Fact: The first COVID-19 vaccines to be approved are called  RNA (mRNA) vaccines. According to the Centers for Disease Control (CDC), mRNA vaccines work by telling cells in the body how your immune system can fight Covid-19. Injecting mRNA into your body will not do anything to the DNA of your cells. Human cells get rid of the mRNA soon after they have finished using the instructions.

Myth: COVID-19 vaccines cause infertility or miscarriage

Fact:  No, COVID-19 vaccines have not been linked to infertility or miscarriage. A sophisticated disinformation campaign has been circulating online, claiming that antibodies to the spike protein of COVID-19 produced from these vaccines will bind to placental proteins and prevent pregnancy. This disinformation is thought to originate from internet postings by a former scientist known to hold anti-vaccine views. These postings are not scientifically plausible, as COVID-19 infection has not been linked to infertility. Also, no other viral infection or vaccination-inducing immunity by similar mechanisms has been shown to cause infertility. Antibodies to the spike protein have not been linked to infertility after COVID-19 infection. There is no scientific reason to believe this will change after vaccination for COVID-19.

While there are no formal studies, the best evidence comes from women who got sick with COVID-19 while pregnant. While data clearly indicate pregnant women are at higher risk of hospitalization due to COVID-19 infection, there is no evidence of increased miscarriage rates. During natural infection, the immune system generates the same antibodies to the spike protein that COVID-19 vaccines would. Thus, if COVID-19 affected fertility, there already would be an increase in miscarriage rates in women infected with COVID-19. This has not happened.

Myth: The COVID-19 vaccine was developed to control the general population either through microchip tracking or "nanotransducers" in our brains.

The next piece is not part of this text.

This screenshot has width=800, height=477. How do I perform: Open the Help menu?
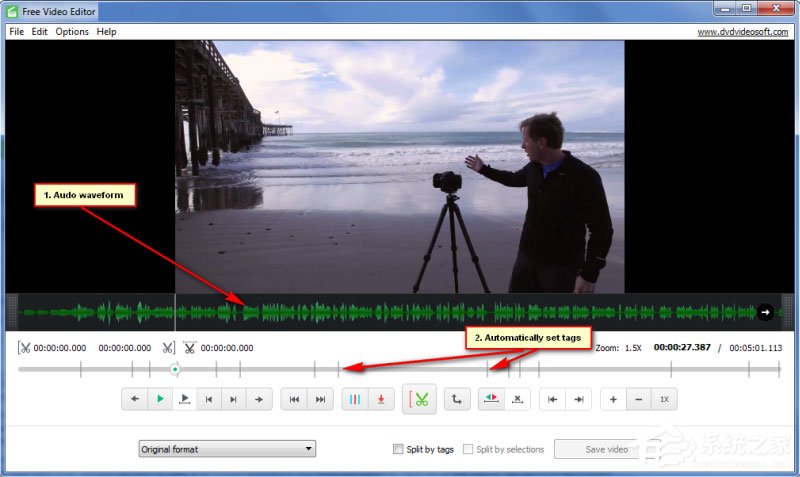pos(106,31)
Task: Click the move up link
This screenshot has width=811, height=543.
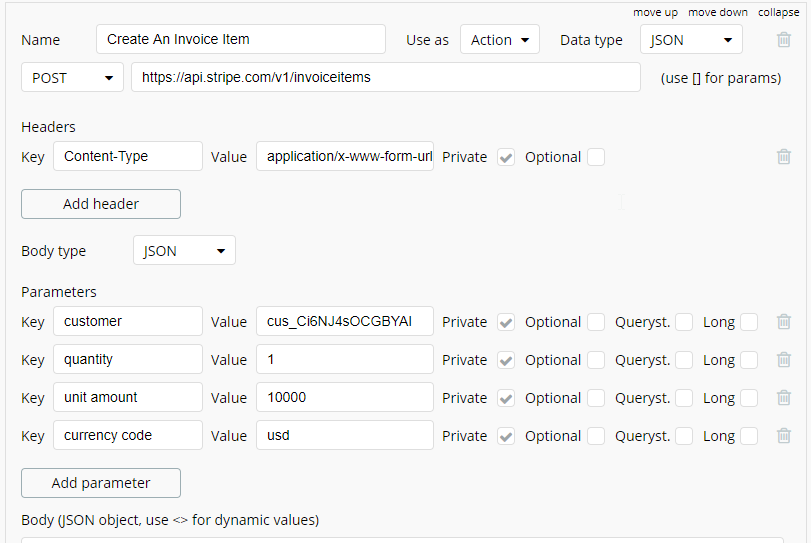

Fact: There is no vaccine microchip, and the vaccine will not track people or gather personal information into a database. This myth started after comments made by Bill Gates from The Gates Foundation about a digital certificate of vaccine records. The technology he was referencing is not a microchip, has not been implemented in any manner and is not tied to the development, testing or distribution of COVID-19 vaccines.